> [WORK TO BE COMPLETED]:
Rewrite the lines from the line with "You are a GUI" to the line with "Viewport: 1467px width, 812px height.", replacing "highlighter" with "marker" and keeping everything else the same.

> [SUPPLIED RECORDS]:
····················

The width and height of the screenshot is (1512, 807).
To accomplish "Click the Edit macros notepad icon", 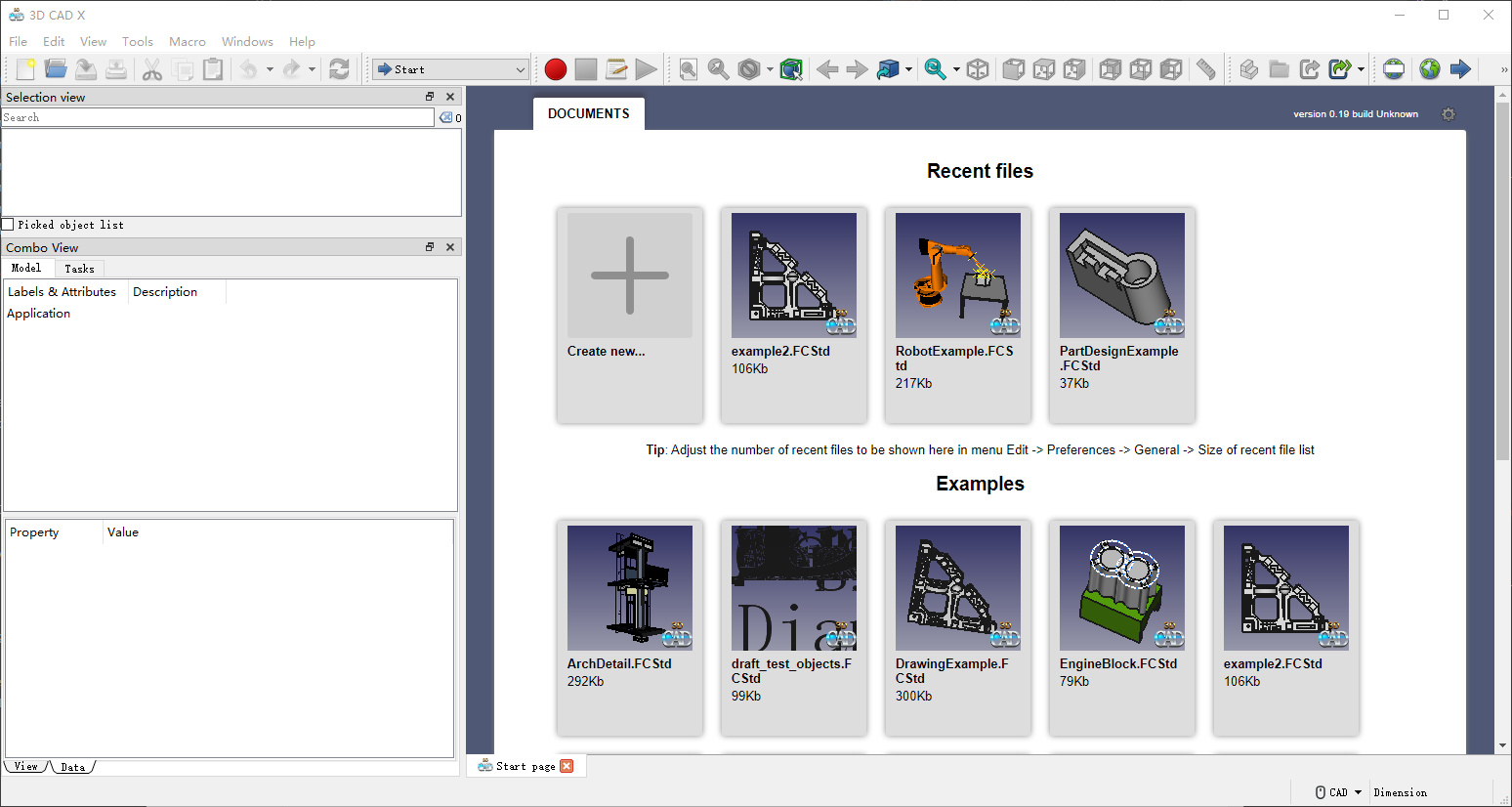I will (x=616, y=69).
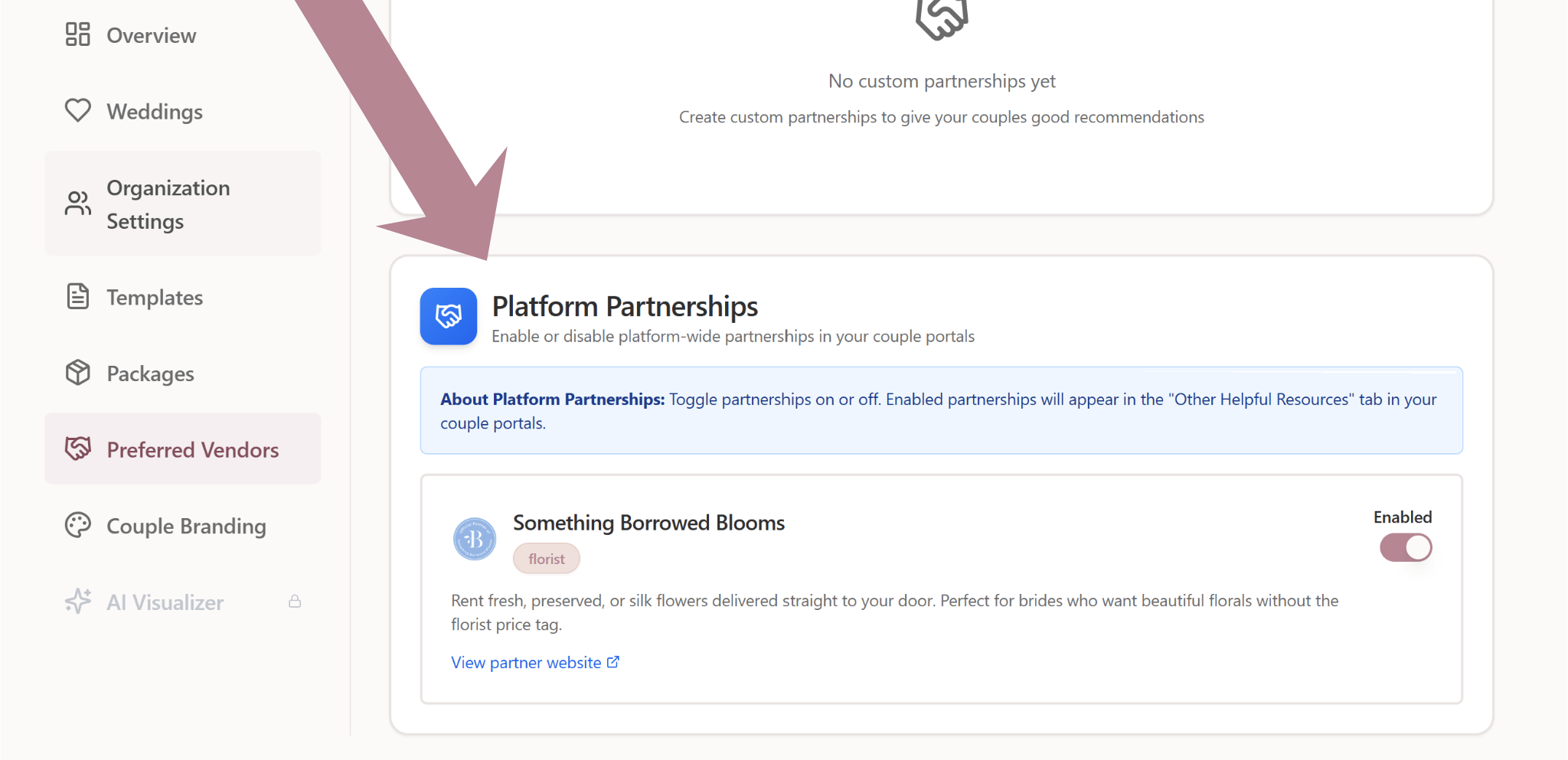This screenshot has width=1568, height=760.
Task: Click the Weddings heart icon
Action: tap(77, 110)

····················

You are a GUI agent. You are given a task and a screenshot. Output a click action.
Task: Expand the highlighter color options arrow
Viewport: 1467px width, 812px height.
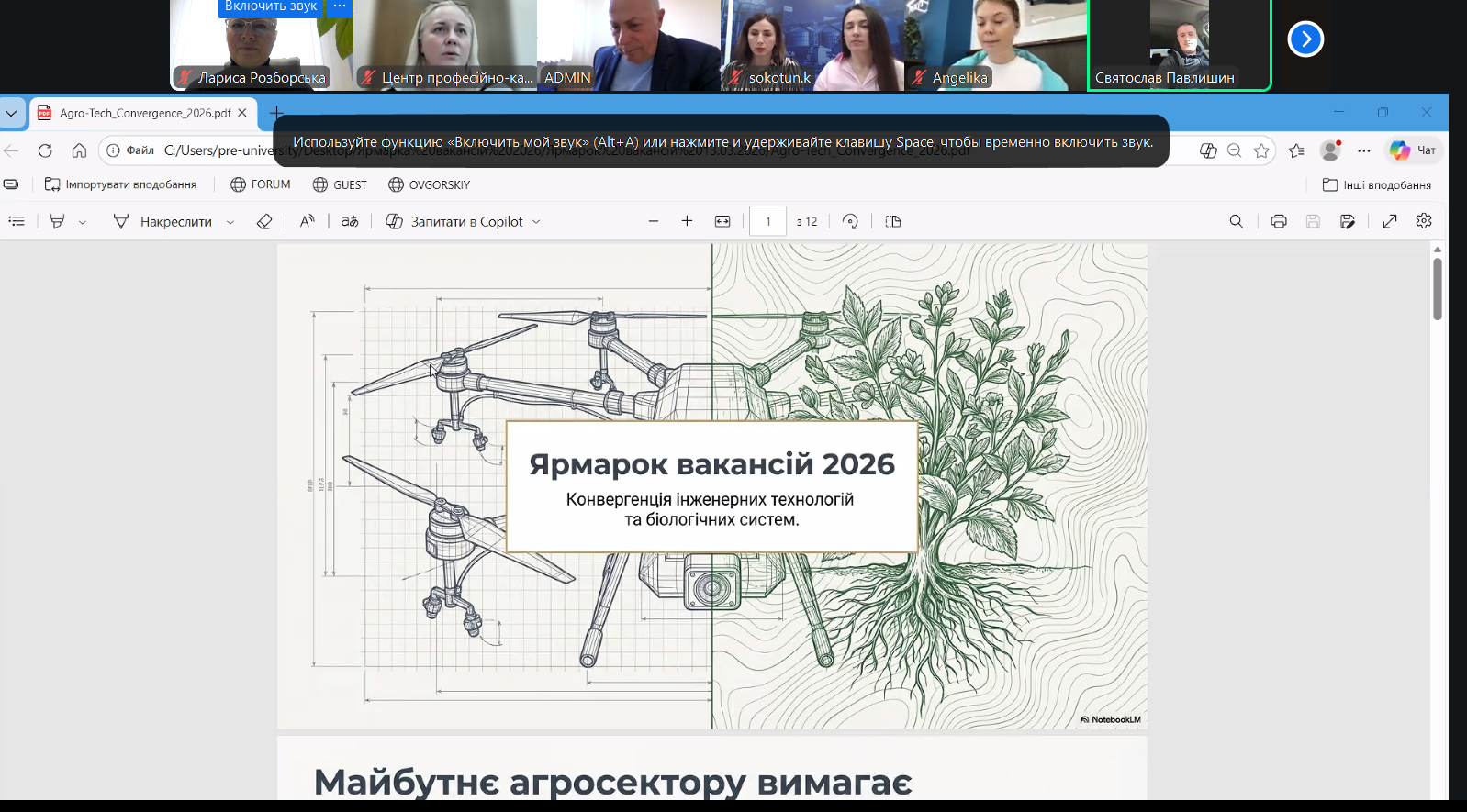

····················

> [WRITTEN ANSWER]:
You are a GUI agent. You are given a task and a screenshot. Output a click action.
Task: Expand the marker color options arrow
Viewport: 1467px width, 812px height.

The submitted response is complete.